V2X is the communication between a vehicle and everything it can affect, such as: B. other road users.

Spoke says it will provide the first connected IoT [Internet of things] Ecosystem “to provide secure, direct communication for contextual awareness and warnings between drivers and passengers, improving safety for all road users”.

For example, the technology should alert the driver when vehicles are approaching from behind, as well as give warnings when car doors are open or when vehicles pull out of parking spaces. The technique can also warn a motorist who points out that a nearby cyclist is likely to pass inside, for example to avoid being run over, although there are many other situations that could be highlighted.

In other words, Spoke tries to avoid the common situations that lead to Sorry Buddy I Didn’t See You (SMIDSY) incidents.

“Once implemented, this new technology will usher in a new era of connected mobility, providing passengers and drivers with real-time data on safety risks on the road. This marriage of technology and mobility will offer both cyclists and drivers the safest driving experience on the road.”

The backbone of Spoke is C-V2X – cellular Vehicle-to-Everything technology. C-V2X is based on the existing 5G technology (the fifth generation technology standard for broadband mobile networks).

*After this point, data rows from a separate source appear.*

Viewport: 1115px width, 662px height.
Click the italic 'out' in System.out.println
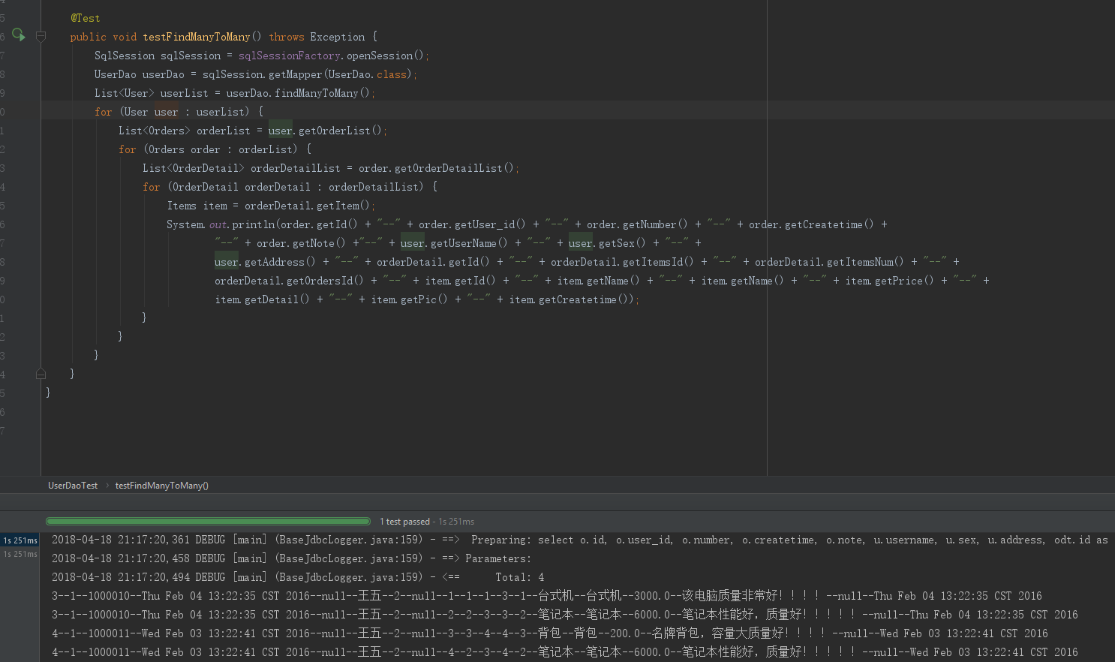[218, 224]
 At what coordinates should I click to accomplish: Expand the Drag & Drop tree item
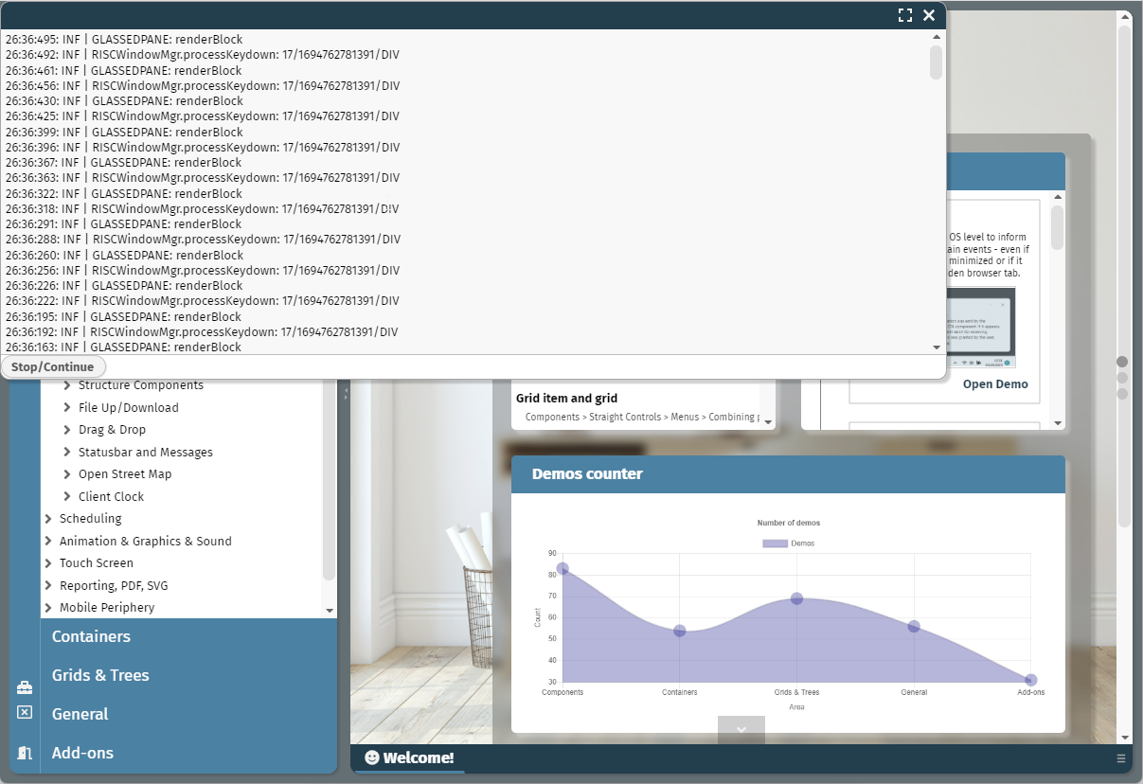(67, 430)
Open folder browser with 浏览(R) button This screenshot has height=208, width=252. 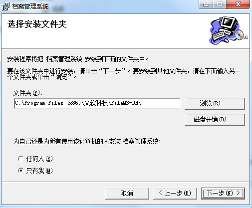coord(215,104)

According to Spoke, it is working with numerous other companies, including Audi and many major bike manufacturers, to create a new vulnerable road user ecosystem for everything (VRU2X). It is said that VRU2X will enable direct communication between all users ten times per second. The US technology giant Qualcomm is to develop chips that support this technology.

Spoke plans to provide “dedicated hardware and software to unlock C-V2X communications for the most vulnerable road users” – including cyclists. This means “vulnerable networked computers, displays, cameras and lights the size of users in the street”. There are also plans to provide safety features and ride enrichment features.

“All of these features, like VRU2X traffic alerts, connected route navigation, safety services, driving, health and fitness experiences, [will be] delivered via the Spoke app, the OEM’s digital application, or synced to existing third-party apps, all of which can be accessed via the spoke bike display or smartphone.”

A car’s C-V2X system communicates directly with the spoke system mounted on a bike; It does not go via satellite and therefore does not require network coverage.

We had the opportunity to try out the spoke system at the Sea Otter Classic in Monterey, California last week.

2022 Sea Otter Spoke - 1 (1)

All the magic happens in a little black box attached to the bike. Spoke has a system where the box is housed in a compartment at the bottom of a bottle cage, although other designs are possible. It could even be carried in a cyclist’s pocket.

The box is wirelessly connected to a head unit that sits on the handlebars. Spoke was at pains to point out that the large main unit it has developed to demonstrate the system is by no means the version it will eventually launch. Something comparable like a Garmin Edge or a Wahoo Elemnt computer is much more likely. The security features are only part of the package; You also get more traditional bike computer functions: speed, distance, power output, and so on.

We rode a bike equipped with the Spoke system and traveled in a car equipped with compatible technology while another rider sat on the bike.

2022 Sea Otters Spoke - 2nd

A scenario showed that while driving, a warning appears on the head unit screen if a car approaches from behind. The warning could just as easily take the form of an audible warning.

The technology can theoretically warn when the car and bike are within 300 meters of each other, but that’s probably too far under most circumstances, especially in urban settings. Spoke estimates that the sweet spot for providing alerts is around 5-7 seconds before certain situations are likely to occur, or 3-5 seconds when emergency response is required. If the bike moves away from the vehicle, no warning is given.

Another possibility is that the system warns a cyclist of hazards around a corner. For example, suppose you are approaching an intersection in a closed area and your view is obstructed by buildings. The technology could warn you that a car is approaching the same intersection at a right angle and will arrive at the same time, even though you cannot see that car.

The system can warn a driver that a cyclist is coming out of an intersection or between parked cars, even though they are not visible. Likewise, it can be set up to warn an indicating driver not to perform a maneuver when a cyclist is approaching from the inside.

As mentioned above, the details of the scenarios for which alerts are provided can be customized fairly easily. The key point is that the technology can provide communication between different road users to improve safety, even when those road users are not visible to each other.

Spoke says the necessary technology will find its way into millions of cars over the next two or three years. Its software and hardware does not require a subscription; You buy the corresponding device and you can get started. Spoke also describes itself as an open platform and plans to integrate with third-party apps. No release date or pricing has been set yet.